Complementary liquid and gas chromatographic-mass spectrometric methods for detecting residual impurities in Cyrene, a sustainable bio-derived solvent

Abstract

CyreneTM (dihydrolevoglucosenone) is a biomass derived solvent, which has generated significant interest as an attractive green alternative to traditional dipolar aprotic solvents. However, as with other bio-derived solvents, residual impurities from the production process can be difficult to fully remove from the final commercial product, limiting potential applications. A combined liquid chromatography-diode array UV absorbance-electrospray ionisation mass spectrometric (LC-DAD-ESI-MS) method is presented for the simultaneous analysis of residual process-derived impurities in commercially sourced Cyrene, allowing detection of UV-active compounds via diode array detection and non-UV-active compounds via mass spectrometry.

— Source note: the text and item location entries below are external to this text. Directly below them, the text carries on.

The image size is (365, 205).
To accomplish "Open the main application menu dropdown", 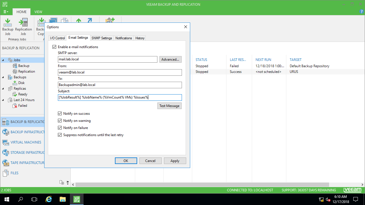I will [6, 12].
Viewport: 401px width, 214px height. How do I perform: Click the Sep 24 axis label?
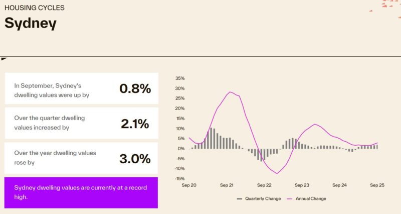coord(340,185)
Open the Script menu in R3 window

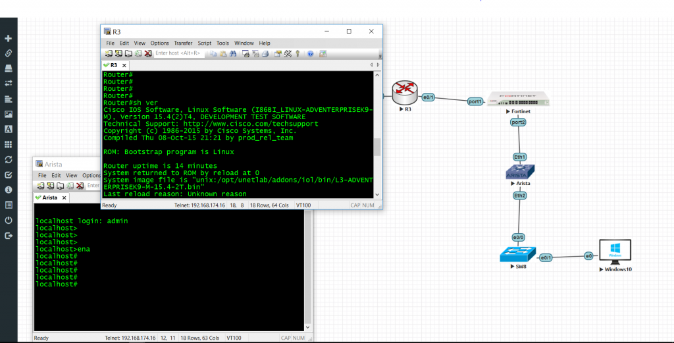tap(205, 43)
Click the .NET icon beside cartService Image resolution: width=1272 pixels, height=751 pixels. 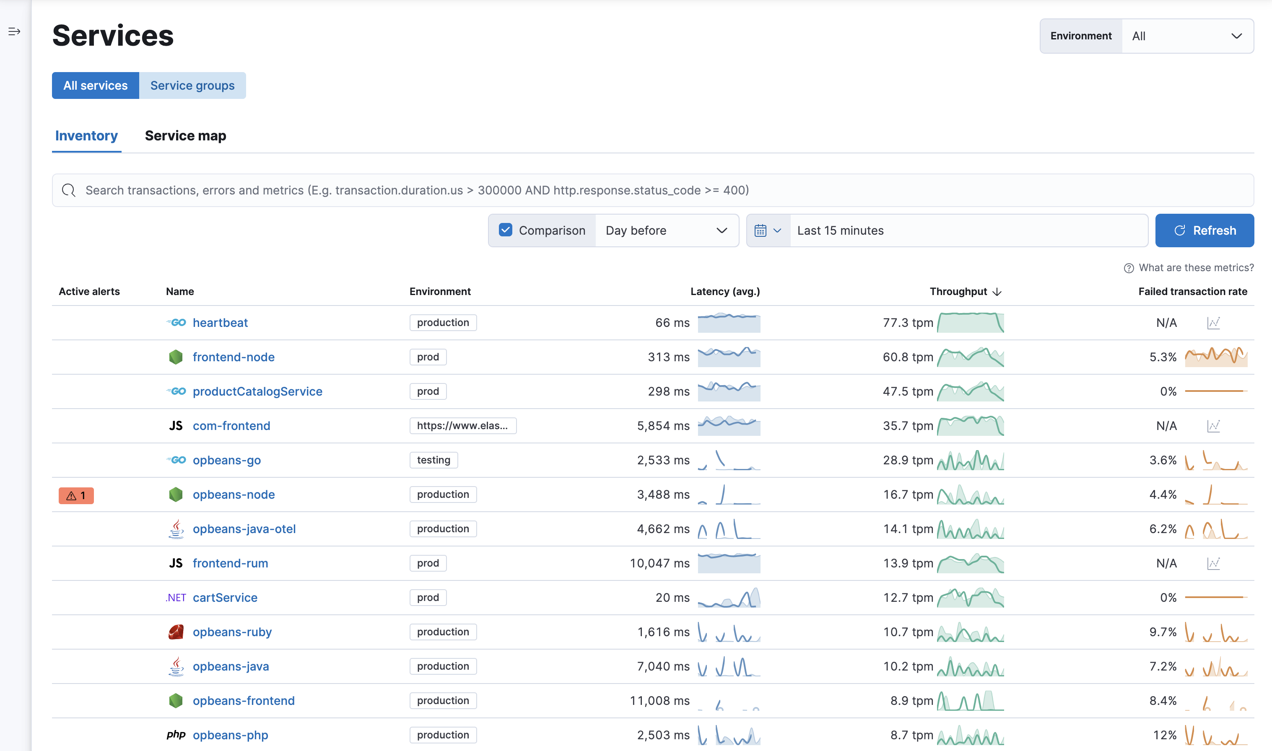[175, 597]
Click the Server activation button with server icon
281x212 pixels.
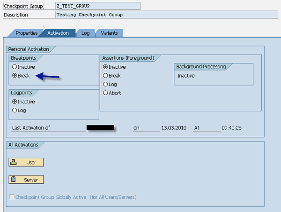26,180
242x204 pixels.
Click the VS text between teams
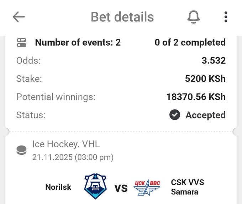coord(121,188)
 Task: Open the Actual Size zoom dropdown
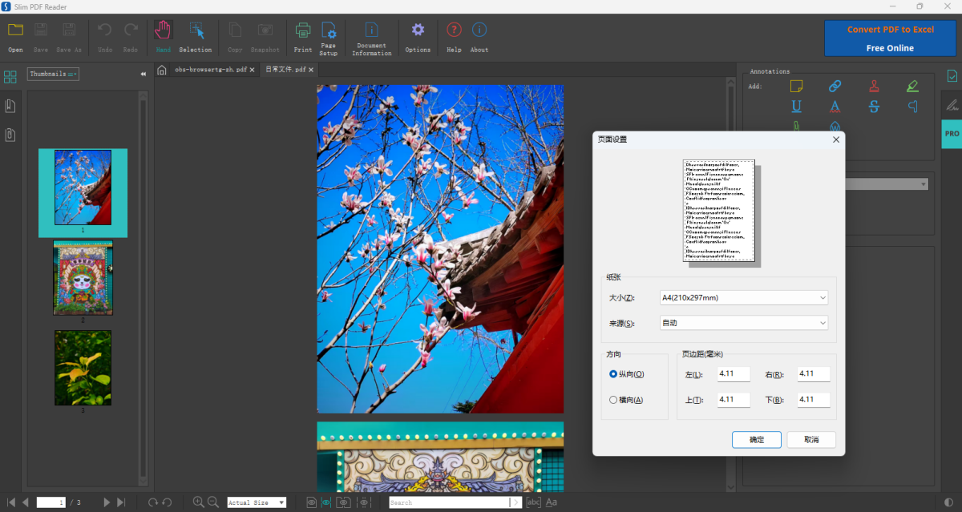(x=256, y=502)
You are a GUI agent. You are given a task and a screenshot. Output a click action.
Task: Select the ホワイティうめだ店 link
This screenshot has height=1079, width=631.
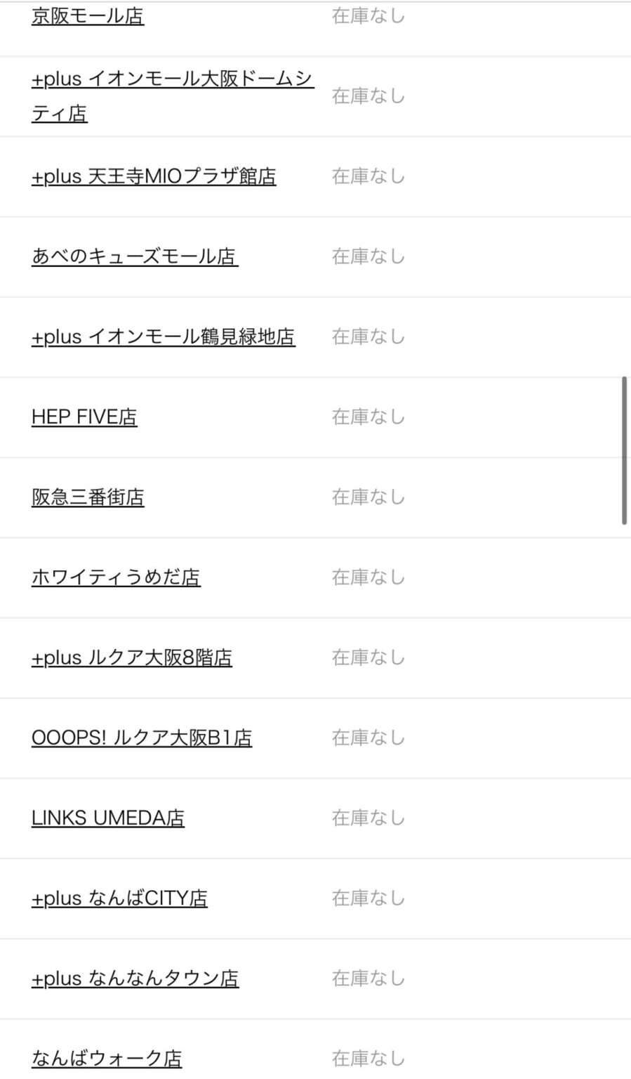pyautogui.click(x=116, y=577)
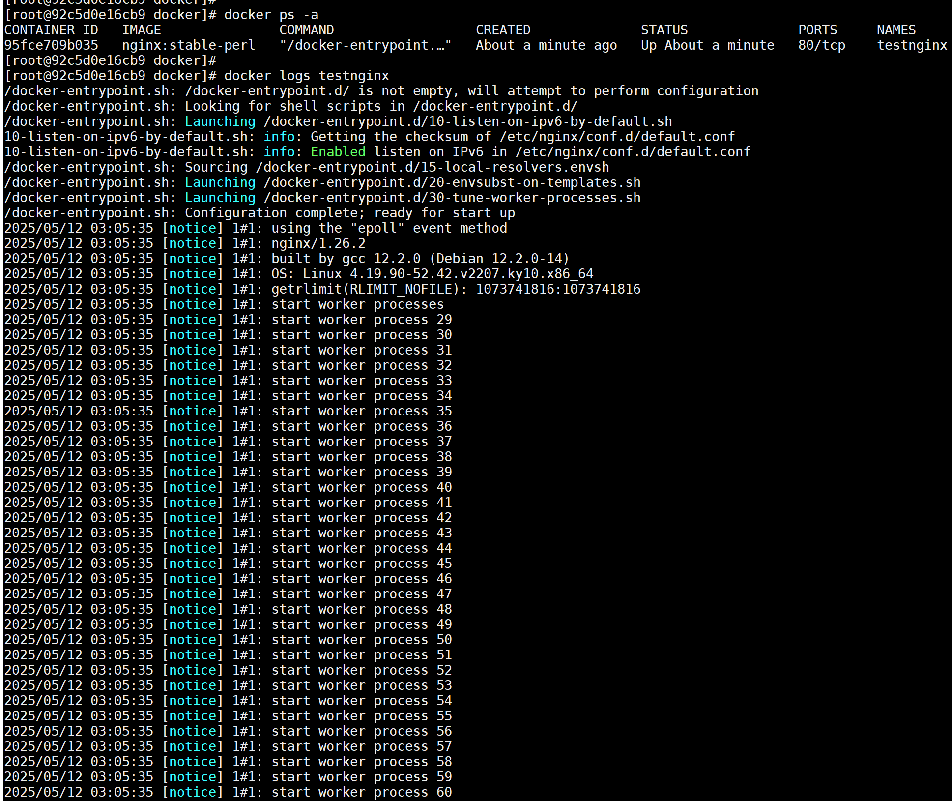The image size is (952, 801).
Task: Select the nginx/1.26.2 version text
Action: pos(317,243)
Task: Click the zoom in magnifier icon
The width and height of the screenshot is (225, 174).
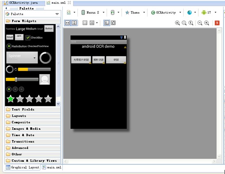Action: (207, 23)
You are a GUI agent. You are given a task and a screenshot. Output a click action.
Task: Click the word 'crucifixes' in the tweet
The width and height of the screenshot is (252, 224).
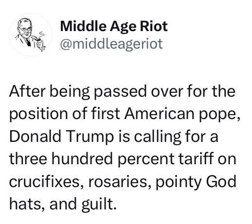coord(46,182)
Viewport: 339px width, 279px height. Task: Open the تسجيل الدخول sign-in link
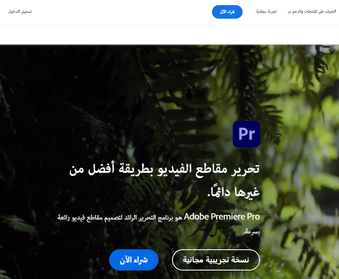pos(20,11)
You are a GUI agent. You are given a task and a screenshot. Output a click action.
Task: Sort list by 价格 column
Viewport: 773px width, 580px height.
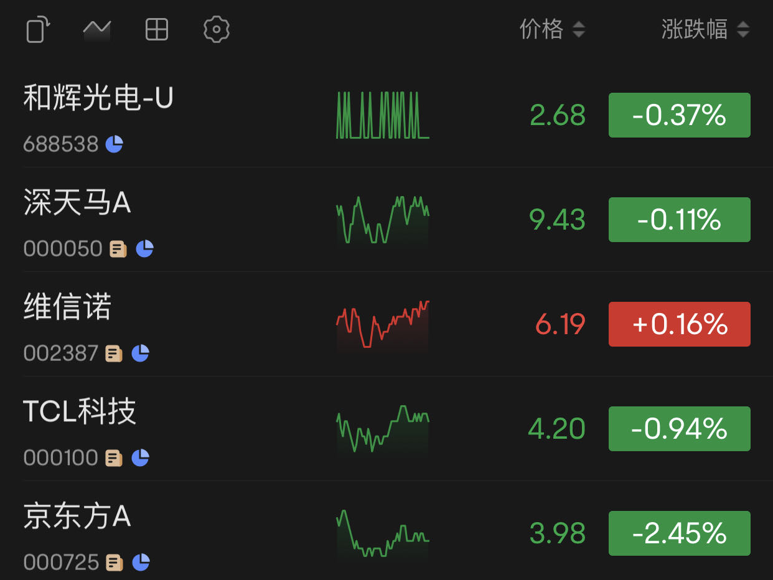[x=551, y=29]
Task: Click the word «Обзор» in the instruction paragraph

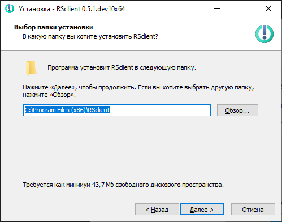Action: coord(62,95)
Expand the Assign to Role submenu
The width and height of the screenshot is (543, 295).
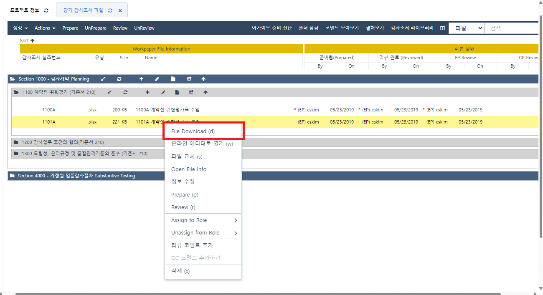click(203, 220)
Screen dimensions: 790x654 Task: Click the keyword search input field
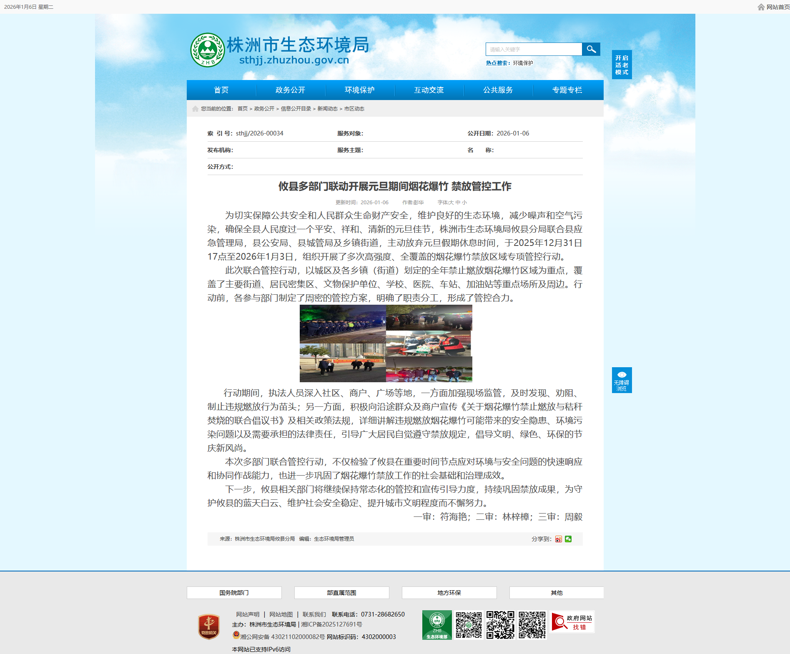tap(534, 49)
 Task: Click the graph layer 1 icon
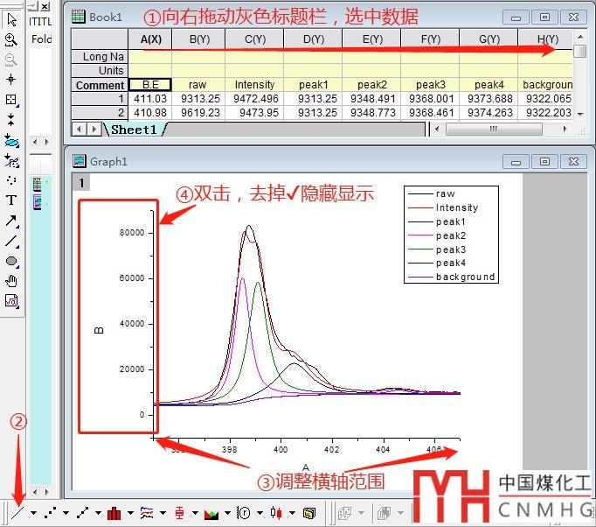pyautogui.click(x=80, y=183)
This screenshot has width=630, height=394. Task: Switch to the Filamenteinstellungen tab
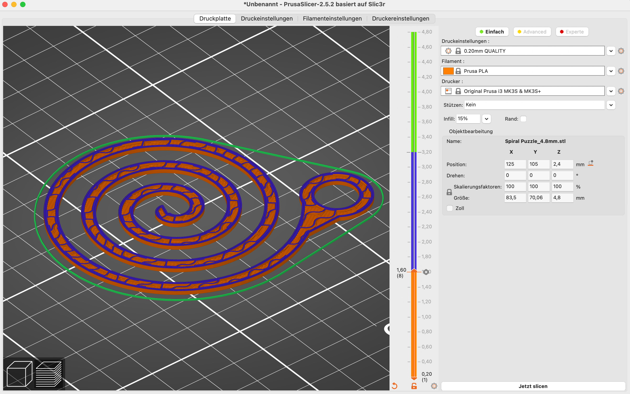[332, 18]
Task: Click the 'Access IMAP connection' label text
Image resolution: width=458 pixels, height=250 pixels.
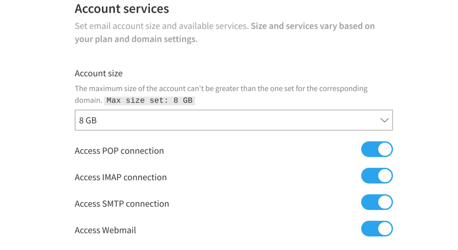Action: tap(121, 177)
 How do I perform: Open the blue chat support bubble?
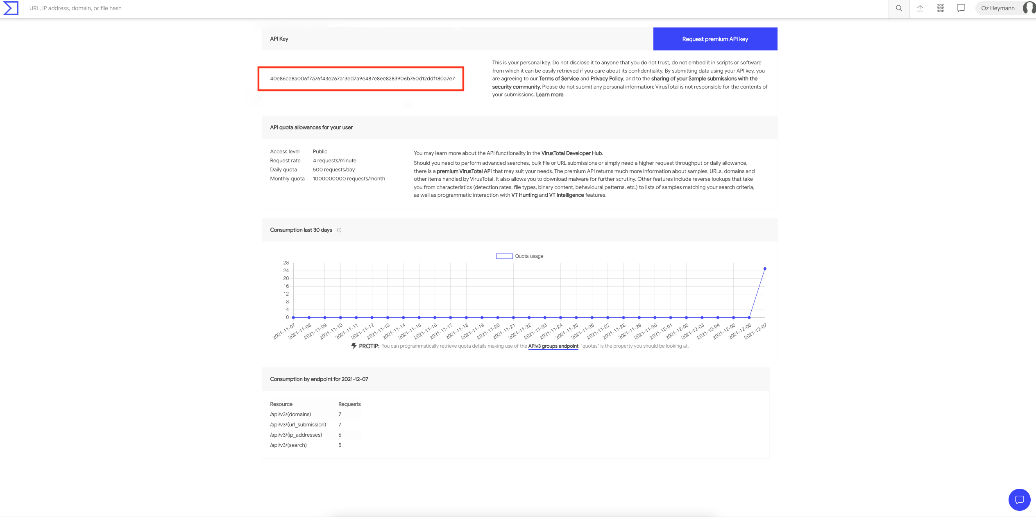(1019, 499)
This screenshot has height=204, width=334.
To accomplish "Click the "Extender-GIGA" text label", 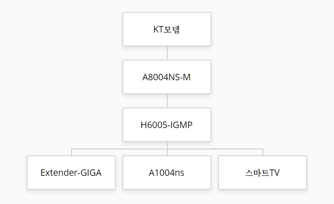I will click(x=71, y=173).
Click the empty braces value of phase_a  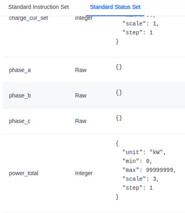click(x=119, y=67)
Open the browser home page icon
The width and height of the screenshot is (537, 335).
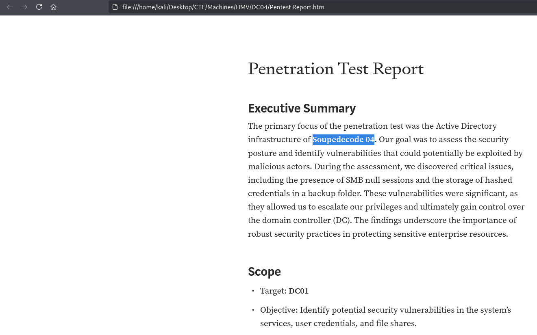click(53, 7)
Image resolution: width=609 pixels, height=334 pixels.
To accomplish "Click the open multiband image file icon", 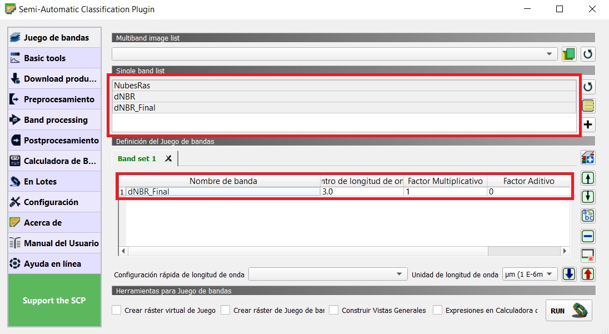I will (x=568, y=54).
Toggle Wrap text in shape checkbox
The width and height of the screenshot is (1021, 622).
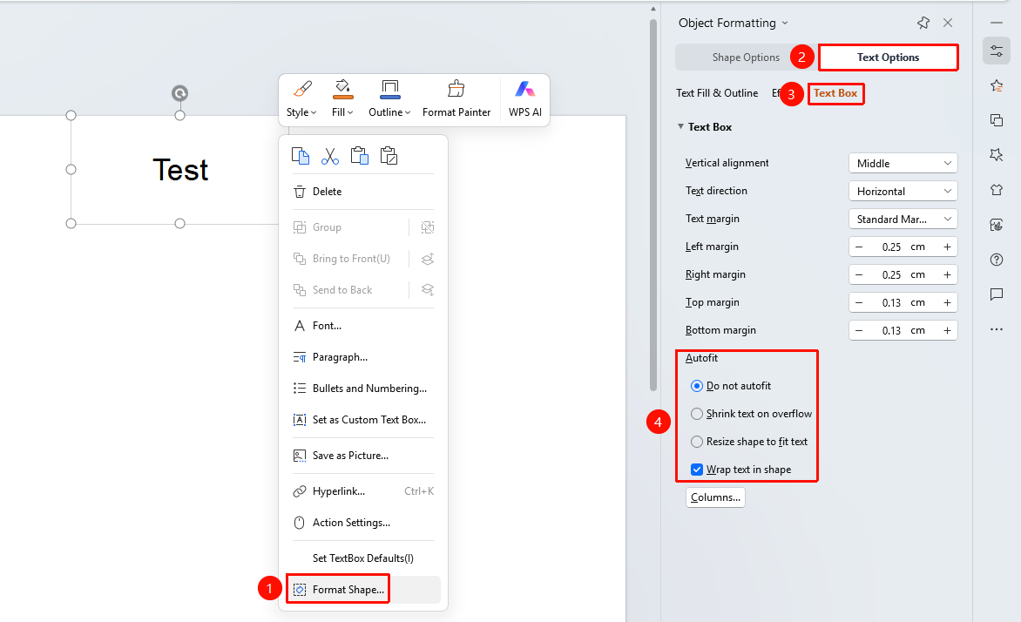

Chromatographic separation of Cyrene from residual impurities was achieved in under 12 minutes using a gradient reversed-phase separation, with combined UV absorbance and MS detection, allowing for the determination of Cyrene and its three most abundant residual process derived chemicals, namely levoglucosenone (LGO), 2-methoxyphenol (2MP) and sulfolane. Limits of detection (LOD) were 0.02 mg L-1 for both LGO and 2MP by UV absorbance, and 0.07 mg L-1 for sulfolane by ESI-MS. Intra-day and inter-day precision expressed as relative standard deviation (RSD), were always better than 6%, and the method showed excellent linearity, R2 ≥ 0.9994, over a concentration range of 0.31 mg L-1 - 20.00 mg L-1 for all three major impurities. Further for inter-method comparison a complimentary gas chromatography-mass spectrometry (GC-MS) method was developed for the same target Cyrene impurities using a DB-WAX Ultra Inert capillary column. Limits of detection (LOD) were 0.10 mg L-1 for LGO, 0.22 mg L-1 for 2MP, and 0.13 mg L-1 for sulfolane. For commercial Cyrene samples the two methods provided cross-validatory comparative results for the three impurities of between 3% and 9% of each other. This study therefore represents the first fully validated quantitative analysis of LGO, 2MP, and sulfolane in commercial Cyrene using complementary LC-DAD-ESI-MS and GC-MS methods.